I am an interdisciplinary qualitative environmental social scientists interested in the role of different actors in shaping system change in the context of complex environmental challenges, and how social, political and cultural factors intersect within collective change processes to shape what emerges.
I joined the Social, Economic and Geography Group at the Hutton in 2022 as an environmental governance researcher.
My research increasingly draws on systems thinking, often involves a transdisciplinary research approach, and is strongly orientated towards practice - informed by 10 years working as a freshwater environmental practitioner in the UK and in Cambodia working with natural resource dependent communities.
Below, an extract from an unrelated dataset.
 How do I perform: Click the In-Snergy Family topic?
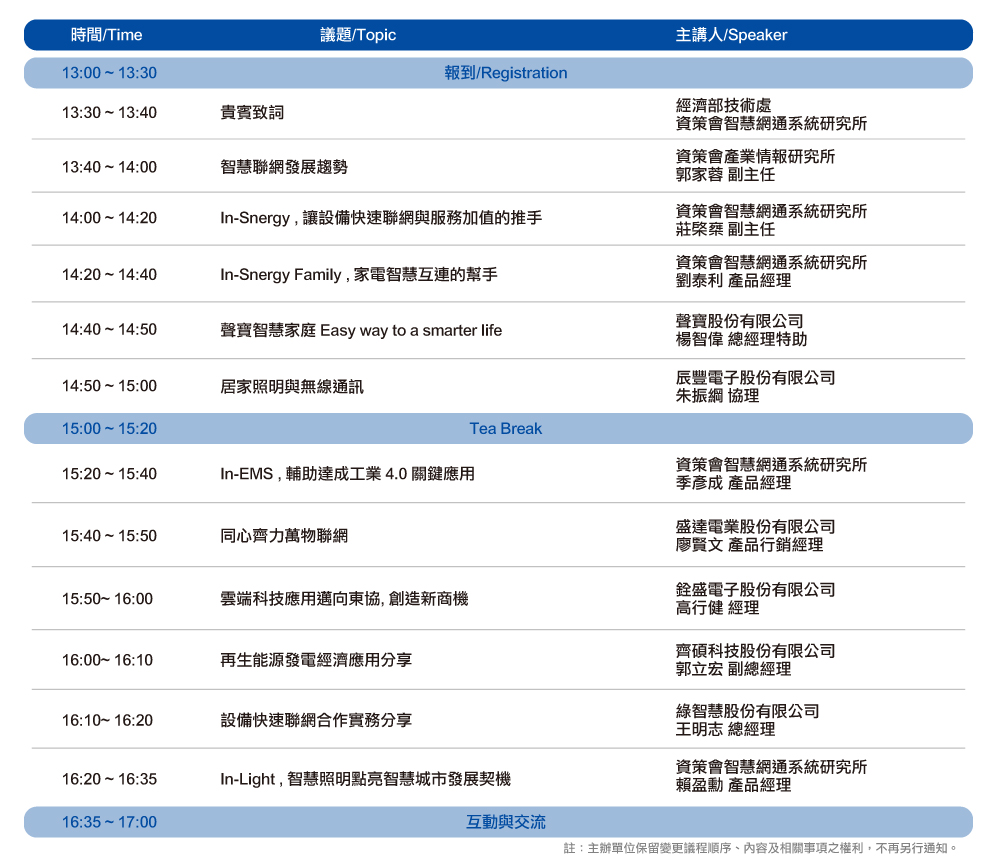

Over the last 10 years my research has often focused on the role of state actors, from across levels of governance, and community-based actors. Commercial actors from across economic sectors are also critical for helping to shape systemic change and my role at the Hutton explicitly focuses on examining how to better engage with and enable this important and diverse group of actors to support the shift to more sustainable collective futures.
Current research
My current research focuses on anchoring nature-based solutions and natural capital approaches to support how socio-environmental connections are perceived and strengthened in practice by commercial actors within different economic sectors.
Past research
Before joining the Social, Economic and Geography Group my research encompassed different socio-environment problem domains, such as biodiversity loss and ecosystem degradation, climate change, social resilience and food system transformation.
I completed my PhD in environment and human geography at the University of York 2021. This entailed three distinct studies to examine the nature and role of social relationships within complex community change initiatives in the context of complex challenges such as climate change.